If the default audio setups of several different distributions fail to work, that's unfortunate. In my case, Dell's preinstalled Ubuntu had working audio, and when I replaced that with a custom NixOS installation, all I had to do was enable PulseAudio with a oneliner. Is your audio hardware supported by the Linux kernel?

Hardware companies keep specs secret and sabotage the development of free software drivers. That's feasible because they only need to collaborate with Microsoft and Apple to support a big market share. If consumers don't care, then apparently this is what happens. But it's not just a question of the competence of free software developers.


My hardware is ostensibly supported, but I often have to killall pulseaudio or restart the machine to get audio playing on Flash in Chrome.

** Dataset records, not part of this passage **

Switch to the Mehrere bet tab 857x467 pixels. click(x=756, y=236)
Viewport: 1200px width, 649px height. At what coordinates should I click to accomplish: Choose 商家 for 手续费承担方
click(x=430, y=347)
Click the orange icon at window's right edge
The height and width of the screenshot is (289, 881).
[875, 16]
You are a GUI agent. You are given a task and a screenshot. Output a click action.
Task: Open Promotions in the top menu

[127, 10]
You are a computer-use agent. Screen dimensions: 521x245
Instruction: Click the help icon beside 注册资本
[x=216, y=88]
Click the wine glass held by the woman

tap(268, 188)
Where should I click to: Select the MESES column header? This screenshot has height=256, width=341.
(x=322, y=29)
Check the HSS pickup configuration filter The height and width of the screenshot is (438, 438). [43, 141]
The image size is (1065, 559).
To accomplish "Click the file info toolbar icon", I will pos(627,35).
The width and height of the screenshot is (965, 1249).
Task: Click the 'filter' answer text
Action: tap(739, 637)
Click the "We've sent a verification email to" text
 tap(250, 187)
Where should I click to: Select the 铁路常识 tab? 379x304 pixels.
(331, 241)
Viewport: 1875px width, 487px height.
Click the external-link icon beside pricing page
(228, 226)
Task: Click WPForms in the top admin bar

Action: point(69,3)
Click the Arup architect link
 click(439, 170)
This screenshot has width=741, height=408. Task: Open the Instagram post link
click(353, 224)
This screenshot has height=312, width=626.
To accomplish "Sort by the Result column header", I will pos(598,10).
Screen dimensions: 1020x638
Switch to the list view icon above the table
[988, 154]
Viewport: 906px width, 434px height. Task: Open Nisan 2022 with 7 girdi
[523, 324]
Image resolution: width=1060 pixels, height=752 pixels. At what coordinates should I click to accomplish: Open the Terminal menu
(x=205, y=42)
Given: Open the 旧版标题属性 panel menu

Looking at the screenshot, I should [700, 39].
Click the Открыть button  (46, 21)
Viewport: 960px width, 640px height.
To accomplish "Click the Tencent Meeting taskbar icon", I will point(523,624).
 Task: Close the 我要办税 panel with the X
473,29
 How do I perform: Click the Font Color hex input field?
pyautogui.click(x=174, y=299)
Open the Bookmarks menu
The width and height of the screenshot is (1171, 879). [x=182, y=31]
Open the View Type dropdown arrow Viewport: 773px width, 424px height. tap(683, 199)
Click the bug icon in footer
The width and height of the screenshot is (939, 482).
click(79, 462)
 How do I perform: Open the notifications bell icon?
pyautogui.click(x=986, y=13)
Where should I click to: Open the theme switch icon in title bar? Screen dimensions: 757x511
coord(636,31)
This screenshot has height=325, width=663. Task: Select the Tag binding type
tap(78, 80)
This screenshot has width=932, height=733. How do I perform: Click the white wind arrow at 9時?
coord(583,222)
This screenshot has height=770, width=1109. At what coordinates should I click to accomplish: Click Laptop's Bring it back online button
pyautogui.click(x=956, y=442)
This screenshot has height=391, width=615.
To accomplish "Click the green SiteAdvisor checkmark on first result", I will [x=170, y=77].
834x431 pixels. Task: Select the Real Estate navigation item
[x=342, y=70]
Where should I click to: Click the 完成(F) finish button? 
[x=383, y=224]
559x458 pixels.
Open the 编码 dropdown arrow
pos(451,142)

Part of my point, though, is it's not a question of the competence of free software developers.

It's a question of the capacity of free software developers in the long-standing market / legal ecosystem to deliver a reliable solution at all. The roadblock may be entirely structural and completely unfair; doesn't matter. As the end-user (speaking with the Queen's "end-user"), we don't care why it doesn't work; we care that if we buy this computer / OS it works, and if we install that OS on that computer it doesn't. So of course we buy this computer / OS; we have work to do, and "Make the ecosystem fair for hackers to implement a working and reliable pulseaudio" isn't that work.

Knuth, when faced with a world where he didn't have a typesetting solution to print his book, wrote TeX. Most people just put up with the crappy existing solution, because their goal is to write a book.


Well, Flash is a proprietary bundle, right? Who knows what it's doing? It may not be PulseAudio's fault.

Of course there's some causal reason why many are stuck using proprietary software. That doesn't invalidate the free software cause, and is not a reason to snark about how "they don't care about software, only ideology." That distinction is itself ideological.